Posted on | September 18, 2008 | 1 Comment

It has been a long time since I’ve seen the inside of a class room. In school, my primary major was criminal justice. I was programming since high school, so I took some programming / computer courses because they were easy credits. I’m really glad that I got some exposure to law (mostly, how to read law) because in this day and age you really need it.

Trademark law, software licenses, patents, intellectual property .. some people make a whole career out of understanding these things (I think we call them lawyers). However, your average programmer is confronted with all of the above very frequently.

Until Google comes up with some kind of killer editor that reads your code as you type while searching its patent database in real time for possible conflicts, every programmer needs to know how to search for and read patents. Thankfully, some progress is showing on the patent reform front as some of the most obnoxious ones are invalidated as prior art. But others remain and lurk .. for instance, the former DEC (Digital) holds a patent that the Ext3cow file system violates. I’m sure it will never be enforced, but it illustrates my point.

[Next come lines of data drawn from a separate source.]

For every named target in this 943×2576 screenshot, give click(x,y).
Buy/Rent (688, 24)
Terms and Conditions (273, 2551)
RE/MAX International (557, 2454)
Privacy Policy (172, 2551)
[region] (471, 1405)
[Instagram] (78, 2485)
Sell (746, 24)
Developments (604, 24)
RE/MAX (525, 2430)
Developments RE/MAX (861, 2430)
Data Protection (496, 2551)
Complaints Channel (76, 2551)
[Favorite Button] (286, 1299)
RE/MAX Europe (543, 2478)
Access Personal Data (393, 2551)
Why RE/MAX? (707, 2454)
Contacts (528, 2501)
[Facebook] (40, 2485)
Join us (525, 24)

Trademark law is another big one. For instance, Firefox and Xen. Both projects are free software, however the use of the name is very restricted. If you modify even one line of code in either program, you must name it something else in order to distribute it. Furthermore, you can not use their logos on modified versions. This is actually fine, its using trademarks as they were intended .. in order to protect consumers. If the can says “Xen”, someone can be sure that the software is the official supported version from Citrix .. likewise with Firefox. However, this applies only as far as the trademark extends (geographically).

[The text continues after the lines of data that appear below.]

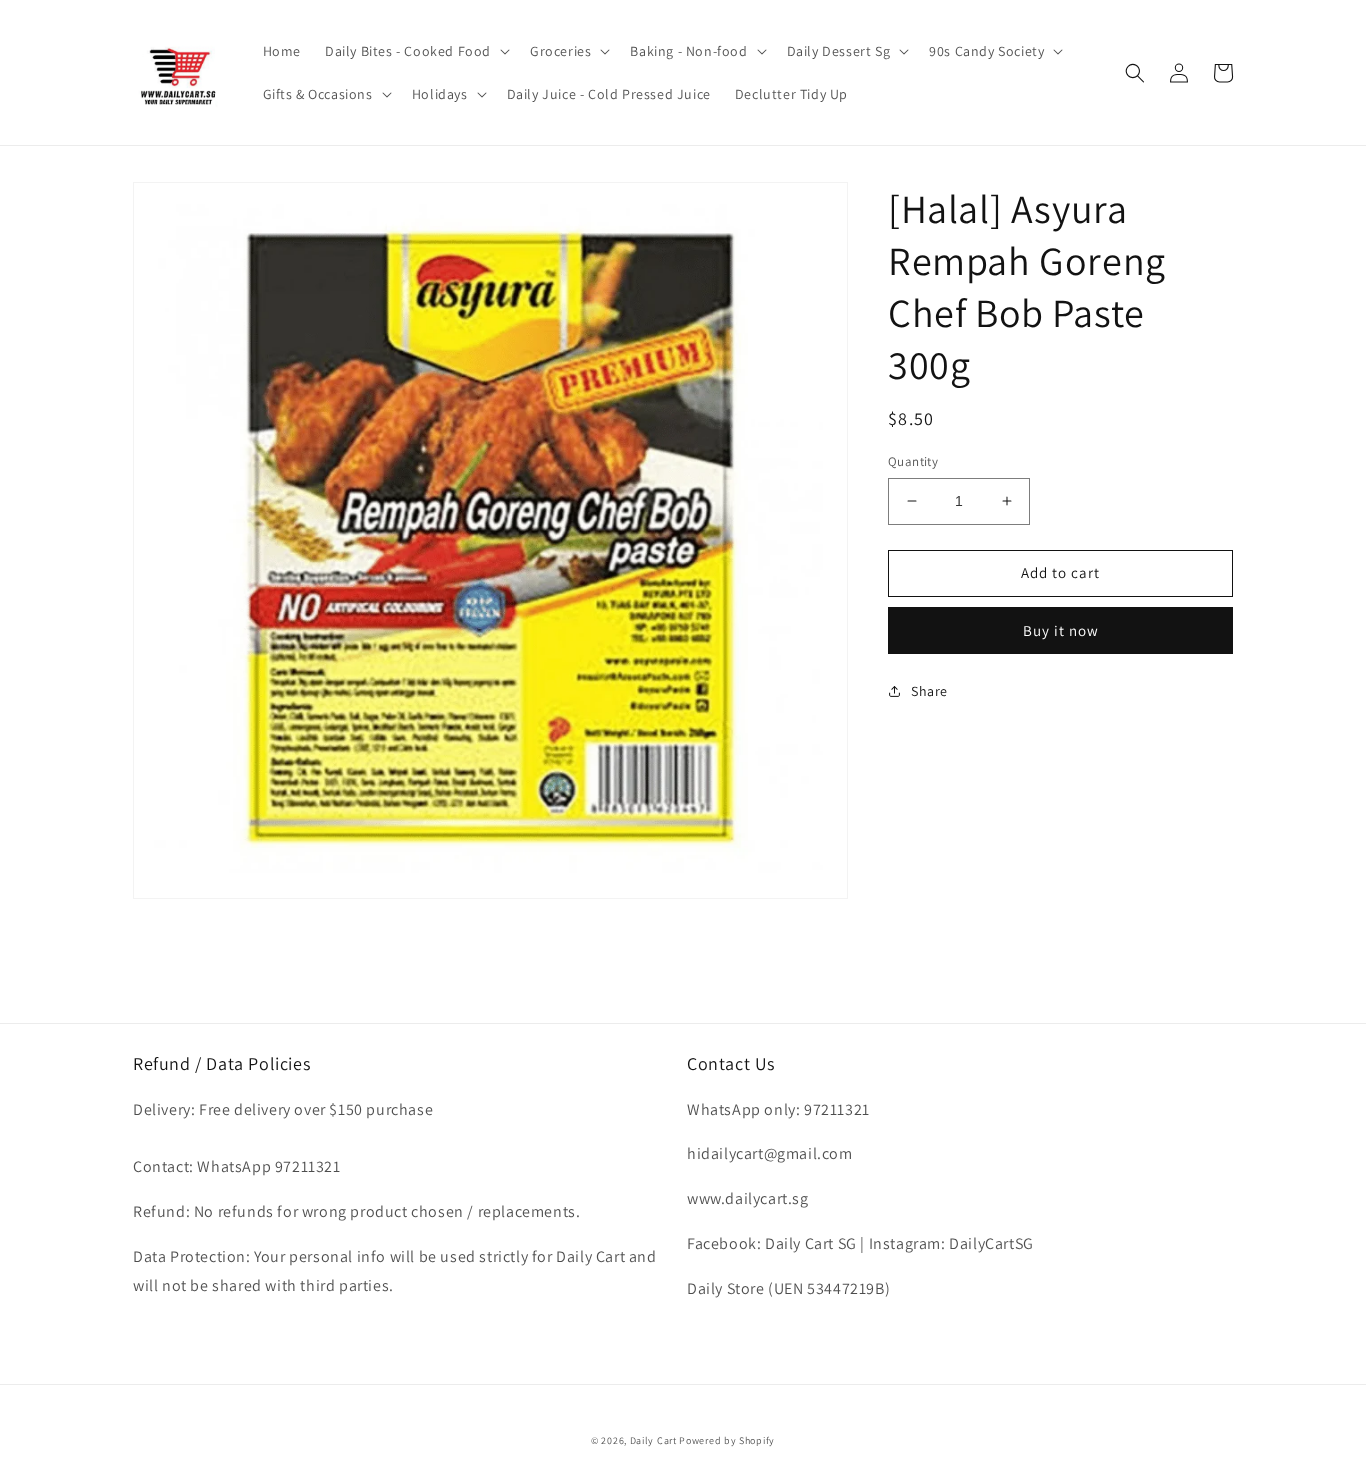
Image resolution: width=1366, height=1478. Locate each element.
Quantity (913, 461)
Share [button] (929, 691)
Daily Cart (653, 1440)
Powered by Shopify (727, 1440)
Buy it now (1061, 630)
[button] (415, 51)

I can’t tell you how many times I’ve seen start up companies hack Xen and fail to rename it.

Intellectual property is a term I try to avoid because I feel that it is a misnomer. However, if confronted by a big hungry lion, I’m sure that closing my eyes and pretending that the lion doesn’t exist will result in me being dinner. Programmers have to deal with non-disclosure agreements, non-compete agreements, copyright assignment and a plethora of other things. Many times, these agreements directly conflict with the license of the software that you are working on.

Then there’s export restrictions, especially where cryptography is used.

Finally, there are over 20 free/open software licenses, each one with its own caveats. If that weren’t enough, there’s also 10+ licenses that just govern documentation.

Are universities now teaching these things to computer science students? As I said, its been 10+ years since I saw the inside of a classroom. If not, they probably should. If my daughter ever says to me “Daddy, I want to be a computer programmer” .. I’ll likely say “Sure thing! Get your law degree first.”


One Response to “Should law be taught with programming?”

  1. mykal
    December 4th, 2009 @ 12:25 pm

    Hmm.. this is highly disconcerting. I just finished my first year of Comp. Sci. at a university in Western Australia.

    We learn nothing of the laws/restrictions on code usage.

    Patenting code seems a strange concept to me, one of the philosophies of coding is ‘re-usage’/’not re-inventing the wheel’.